Installation#

The quickest way to install is using prebuilt packages that are released with ROCm. Alternatively, there are instructions to build from source.

Available ROCm packages are:

hiptensor (library + header files for development).
hiptensor-dev (library development package).
hiptensor-samples (sample executables).
hiptensor-tests (test executables).
hiptensor-clients (samples and test executables).

Prerequisites#

A ROCm 6.0 enabled platform. More information at ROCm Github.

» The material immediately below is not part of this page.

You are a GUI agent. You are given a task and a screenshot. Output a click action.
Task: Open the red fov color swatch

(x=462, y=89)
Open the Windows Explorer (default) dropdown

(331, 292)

Installing pre-built packages#

To install hipTensor on Ubuntu or Debian, use:

sudo apt-get update
sudo apt-get install hiptensor hiptensor-dev hiptensor-samples hiptensor-tests

To install hipTensor on CentOS, use:

sudo yum update
sudo yum install hiptensor hiptensor-dev hiptensor-samples hiptensor-tests

To install hipTensor on SLES, use:

sudo dnf upgrade
sudo dnf install hiptensor hiptensor-dev hiptensor-samples hiptensor-tests

Once installed, hipTensor can be used just like any other library with a C++ API.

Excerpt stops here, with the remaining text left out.